━━ TEXT BLOCK ━━

Trey has been an editor and author at 24/7 Wall St. for more than a decade, where he has published thousands of articles analyzing corporate earnings, dividend stocks, short interest, insider buying, private equity, and market trends. His comprehensive coverage spans the full spectrum of financial markets, from blue-chip stalwarts to emerging growth companies.

Beyond 24/7 Wall St., Trey has created and edited financial content for Benzinga and AOL's BloggingStocks, contributing additional hundreds of articles to the investment community. He previously oversaw the 24/7 Climate Insights site, managing editorial operations and content strategy, and currently oversees and creates content for My Investing News.

━━━
━━ SUPPLIED RECORDS ━━

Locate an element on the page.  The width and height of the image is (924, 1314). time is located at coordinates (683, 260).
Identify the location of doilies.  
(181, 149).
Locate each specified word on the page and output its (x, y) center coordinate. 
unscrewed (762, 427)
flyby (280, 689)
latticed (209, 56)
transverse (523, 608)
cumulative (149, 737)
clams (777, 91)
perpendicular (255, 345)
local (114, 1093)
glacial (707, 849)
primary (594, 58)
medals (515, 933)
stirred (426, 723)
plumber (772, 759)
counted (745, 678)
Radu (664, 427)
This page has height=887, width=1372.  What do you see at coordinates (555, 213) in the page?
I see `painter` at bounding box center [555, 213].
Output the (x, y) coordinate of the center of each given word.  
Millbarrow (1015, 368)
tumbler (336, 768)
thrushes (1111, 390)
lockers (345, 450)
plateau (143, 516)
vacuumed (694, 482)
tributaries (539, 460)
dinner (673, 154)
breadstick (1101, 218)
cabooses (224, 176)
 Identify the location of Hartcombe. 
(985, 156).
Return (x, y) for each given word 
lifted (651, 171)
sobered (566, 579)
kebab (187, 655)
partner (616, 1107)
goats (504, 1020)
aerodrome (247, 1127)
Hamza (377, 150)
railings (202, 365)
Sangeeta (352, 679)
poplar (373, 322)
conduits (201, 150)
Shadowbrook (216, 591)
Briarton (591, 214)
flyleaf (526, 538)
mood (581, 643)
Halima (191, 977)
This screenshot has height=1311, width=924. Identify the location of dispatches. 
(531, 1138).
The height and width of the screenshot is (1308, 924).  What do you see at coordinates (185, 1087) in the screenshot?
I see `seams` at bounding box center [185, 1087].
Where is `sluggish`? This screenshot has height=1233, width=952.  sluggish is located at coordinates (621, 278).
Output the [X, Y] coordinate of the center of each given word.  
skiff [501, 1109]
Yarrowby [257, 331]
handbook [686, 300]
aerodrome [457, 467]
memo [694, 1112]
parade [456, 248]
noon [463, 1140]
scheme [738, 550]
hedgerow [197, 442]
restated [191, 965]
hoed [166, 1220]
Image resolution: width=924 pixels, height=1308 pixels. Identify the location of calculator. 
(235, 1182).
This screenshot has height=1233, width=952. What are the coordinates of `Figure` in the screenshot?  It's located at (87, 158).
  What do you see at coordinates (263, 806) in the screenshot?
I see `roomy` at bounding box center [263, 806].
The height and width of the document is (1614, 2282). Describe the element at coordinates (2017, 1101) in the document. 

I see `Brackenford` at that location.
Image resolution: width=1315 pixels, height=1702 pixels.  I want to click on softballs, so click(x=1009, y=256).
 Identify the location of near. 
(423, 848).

━━━

* **PROBLEMS TO SOLVE**
1. List the topics that Trey's articles at 24/7 Wall St. analyze, according to the bio of Trey.
2. According to the bio of Trey, which site does he currently oversee and create content for?
3. Write a continuation of the bio of Trey, starting after its final sentence.

* **TASK RESPONSES**
1. Corporate earnings, dividend stocks, short interest, insider buying, private equity, and market trends.

2. My Investing News.

3.
Trey's editorial expertise extends across multiple publishing environments. He served as production editor at Dearborn Financial Publishing and development editor at Kaplan, where he helped shape financial education materials. Earlier in his career, he worked as a writer-producer at SVE. His freelance editing portfolio includes work for prestigious clients such as Sage Publications, Rand McNally, the Institute for Supply Management, the American Library Association, Eggplant Literary Productions, and Spiegel.

Outside of financial journalism, Trey writes fiction and has been an active member of the writing community for years, overseeing a long-running critique group and moderating workshop sessions at regional conventions. He lives with his family in an old house in the Midwest.